Egerländer Trachten

Egerländer Gmoi Dillenburg - Ausstellung in der Alten Schmiede, Donsbach

Unterländer Tracht – (c) 2002 Hans-Jürgen RamischUnter einer Tracht versteht man die Kleidung einer bestimmten Gruppe oder Gemeinschaft. In Mitteleuropa hat sich eine an Landschaften orientierte Tracht seit dem Mittelalter herausgebildet. Mit dem Tragen von Trachten wurde ein Zugehörigkeitsgefühl zur Gruppe oder Landschaft ausgedrückt. Mit einer Zunahme der Brauchtumspflege hat die Bedeutung von Trachten in letzter Zeit wieder zugenommen. Heimatvereine nehmen sich der Tradition an. Auch die Jugend sieht sich dieser Tradition verbunden und engagiert sich auf diese Weise mit der Heimat.
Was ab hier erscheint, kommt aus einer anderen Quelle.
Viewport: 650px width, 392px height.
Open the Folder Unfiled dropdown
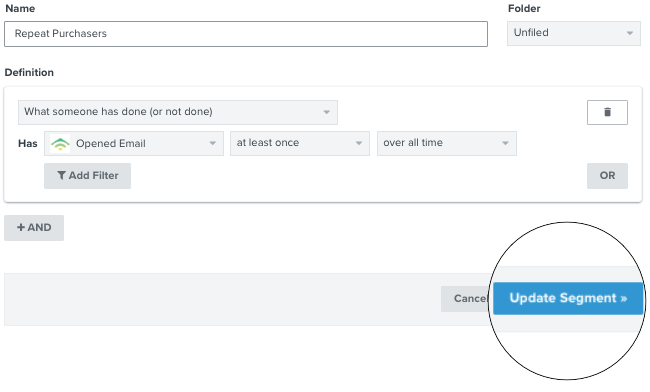[x=573, y=33]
Im Egerland werden acht Trachtengebiete unterschieden:

  • Ascher Tracht (Ascher Ländchen)
  • Egerer Tracht (Eger, Franzensbad)
  • Unterländer Tracht (Falkenau, Elbogen, Karlsbad, Graslitz, Neudek, St. Joachimsthal)
  • Luditzer Tracht (Luditz, Buchau)
  • Südegerländer Tracht (Marienbad, Tepl, Plan, Tachau, Pfraumberg, Haid)
  • Mieser Tracht (Mies)
  • Chotischauer Tracht (Chotischau, Staab)
  • Bischofteinitzer Tracht (Kreis Bischofteinitz).

Die Grenzen der einzelnen Trachtengebiete sind nicht als absolut starr anzusehen, sondern die Gebiete gingen fast überall fliessend ineinander über.

In unserer Gmoi wird zurzeit hauptsächlich die Unterländer Tracht getragen. Aber auch die Egerer, die Marienbader und die Bischofteinitzer Tracht sind vertreten.